No, you tell me—you’re the physician I assume belongs to the Porsche I hobbled by in the parking lot.

“What I mean is,” said the medic as she scanned the sheet I had dutifully filled out before being admitted to her frigid inner sanctum, “you don’t seem to like doctors very much.”

Based on the evidence, you could see where she might reach that conclusion.

I had been to see a doctor only four times in the last 50 years, in 1972, 1984, 2006 and 2012, and the 1984 event doesn’t count as a burden on medicare because that was for a vasectomy to prevent the conception of future burdens.

It’s not so much that I don’t like doctors as the people they hang out with, who are, like, sick and stuff.

Plus, when I got into the journalism business, an insurance buddy told me the rigours of my trade meant I would likely be dead by 40 anyway and so who needs medics to screw that up by suggesting I quit drinking, smoking, coffee and pizza to drag around this mortal coil till I was maybe 41.

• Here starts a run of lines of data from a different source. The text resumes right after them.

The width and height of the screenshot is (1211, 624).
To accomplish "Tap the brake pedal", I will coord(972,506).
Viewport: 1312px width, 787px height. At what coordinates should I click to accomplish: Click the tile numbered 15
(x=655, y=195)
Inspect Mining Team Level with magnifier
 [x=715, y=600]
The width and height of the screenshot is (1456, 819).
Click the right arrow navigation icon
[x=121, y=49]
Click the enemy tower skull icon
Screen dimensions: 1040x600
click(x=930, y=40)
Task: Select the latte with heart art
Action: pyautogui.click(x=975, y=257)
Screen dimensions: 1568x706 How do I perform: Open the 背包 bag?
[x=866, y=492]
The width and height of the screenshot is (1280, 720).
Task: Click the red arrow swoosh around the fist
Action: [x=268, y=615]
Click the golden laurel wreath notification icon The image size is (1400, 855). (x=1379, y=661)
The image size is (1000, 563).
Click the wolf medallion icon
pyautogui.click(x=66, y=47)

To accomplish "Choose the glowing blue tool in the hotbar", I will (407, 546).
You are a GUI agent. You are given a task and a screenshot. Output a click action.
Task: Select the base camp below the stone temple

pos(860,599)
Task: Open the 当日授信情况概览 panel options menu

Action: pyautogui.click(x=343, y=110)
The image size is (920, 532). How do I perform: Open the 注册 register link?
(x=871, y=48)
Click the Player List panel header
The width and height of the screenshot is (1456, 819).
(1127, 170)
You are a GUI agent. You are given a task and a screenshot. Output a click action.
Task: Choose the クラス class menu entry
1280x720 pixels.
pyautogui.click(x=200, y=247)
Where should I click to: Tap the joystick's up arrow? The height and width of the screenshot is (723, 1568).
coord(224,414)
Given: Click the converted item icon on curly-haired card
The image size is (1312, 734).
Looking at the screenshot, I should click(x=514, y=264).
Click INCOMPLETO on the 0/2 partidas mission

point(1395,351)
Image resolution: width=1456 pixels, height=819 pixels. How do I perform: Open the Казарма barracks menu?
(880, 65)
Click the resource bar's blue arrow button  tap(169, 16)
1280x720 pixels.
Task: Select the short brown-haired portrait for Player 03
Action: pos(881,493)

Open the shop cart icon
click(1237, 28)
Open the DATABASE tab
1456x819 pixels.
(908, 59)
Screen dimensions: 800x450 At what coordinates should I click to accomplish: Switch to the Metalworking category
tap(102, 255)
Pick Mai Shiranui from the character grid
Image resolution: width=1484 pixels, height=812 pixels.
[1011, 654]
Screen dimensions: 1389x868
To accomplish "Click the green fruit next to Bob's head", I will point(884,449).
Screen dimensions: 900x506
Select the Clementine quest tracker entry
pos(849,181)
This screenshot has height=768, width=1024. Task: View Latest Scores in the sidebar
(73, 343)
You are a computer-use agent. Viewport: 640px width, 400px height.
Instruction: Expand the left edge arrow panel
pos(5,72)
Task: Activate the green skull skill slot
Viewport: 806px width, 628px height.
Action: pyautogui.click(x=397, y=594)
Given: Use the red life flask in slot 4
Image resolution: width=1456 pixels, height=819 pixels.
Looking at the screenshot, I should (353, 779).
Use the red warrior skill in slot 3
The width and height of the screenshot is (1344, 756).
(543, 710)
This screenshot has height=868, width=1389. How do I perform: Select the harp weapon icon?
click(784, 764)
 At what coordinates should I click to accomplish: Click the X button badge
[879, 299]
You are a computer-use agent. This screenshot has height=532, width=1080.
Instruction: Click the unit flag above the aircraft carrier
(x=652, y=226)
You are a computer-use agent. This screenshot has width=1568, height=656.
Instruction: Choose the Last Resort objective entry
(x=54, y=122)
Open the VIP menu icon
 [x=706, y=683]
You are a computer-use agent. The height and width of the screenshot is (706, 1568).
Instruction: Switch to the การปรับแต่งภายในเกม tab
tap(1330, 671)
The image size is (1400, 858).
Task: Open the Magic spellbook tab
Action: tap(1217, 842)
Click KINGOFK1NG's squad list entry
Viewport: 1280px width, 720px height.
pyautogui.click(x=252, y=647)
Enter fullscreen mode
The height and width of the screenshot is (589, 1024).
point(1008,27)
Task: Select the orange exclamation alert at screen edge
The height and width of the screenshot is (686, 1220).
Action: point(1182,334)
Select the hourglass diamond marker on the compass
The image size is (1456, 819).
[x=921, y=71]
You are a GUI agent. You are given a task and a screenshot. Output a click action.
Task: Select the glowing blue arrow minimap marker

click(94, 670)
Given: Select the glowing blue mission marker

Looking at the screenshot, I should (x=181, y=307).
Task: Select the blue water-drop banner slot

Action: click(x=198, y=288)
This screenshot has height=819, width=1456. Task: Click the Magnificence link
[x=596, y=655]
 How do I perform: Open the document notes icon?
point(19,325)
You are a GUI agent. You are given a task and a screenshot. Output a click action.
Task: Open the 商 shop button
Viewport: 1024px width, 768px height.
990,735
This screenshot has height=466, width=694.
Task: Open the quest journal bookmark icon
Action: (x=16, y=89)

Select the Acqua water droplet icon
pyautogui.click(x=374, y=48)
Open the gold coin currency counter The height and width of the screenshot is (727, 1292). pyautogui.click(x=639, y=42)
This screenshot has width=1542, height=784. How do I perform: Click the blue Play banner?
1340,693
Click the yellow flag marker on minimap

At any rate, this latest outbreak didn’t stay boring for very long. After a week of gout pills, nothing got better and my disposition got a lot worse because I couldn’t drink on the medication.

A return visit to the clinic prompted a second opinion from another medic who claimed it wasn’t gout, but rather osteo-arthritis. He said the cure was all about physio-therapy involving much flexing of the joint to increase muscle strength. I felt like John Cleese in Python’s dead parrot sketch—it was patently obvious I couldn’t bend my leg if Raquel Welch herself turned up with a tow truck to offer me Kama Sutra lessons.

So he gave me some more gout pills and sent me off for a blood test without allowing me any time to study for it.

The lab technician jabbed me enough times for the CSI gang to determine this might be a crime of passion (I have low blood pressure and Dracula would require a sump pump for even a low-cal lunch.)

Long story short, I’m still waiting for the test results and filling in the time doing absolutely nothing except marking off on the calendar the number of days it has been since I’ve had a beer.

No one has heard from me through social media because I couldn’t get my legs under the laptop desk until today (I’m sitting here with a bag of frozen peas strapped to my knee with my foot propped up on an old dictionary.) This milestone still doesn’t represent any cure and I’ll be back in the clinic for more voodoo science next week.

On the plus side, my family is taking good care of me. For the first time in decades, they hold the door open when I take out the garbage propped up on my new cane and have cushions placed strategically around the kitchen should I fall over while doing the dishes.

Now, I know there are a lot of you out there concerned that I haven’t written a word for weeks and the unbending joint hasn’t been the only impediment.

The medication I’m taking is an anti-inflammatory. Since I can’t write anything inflammatory or equally grump, what the hell is left already?!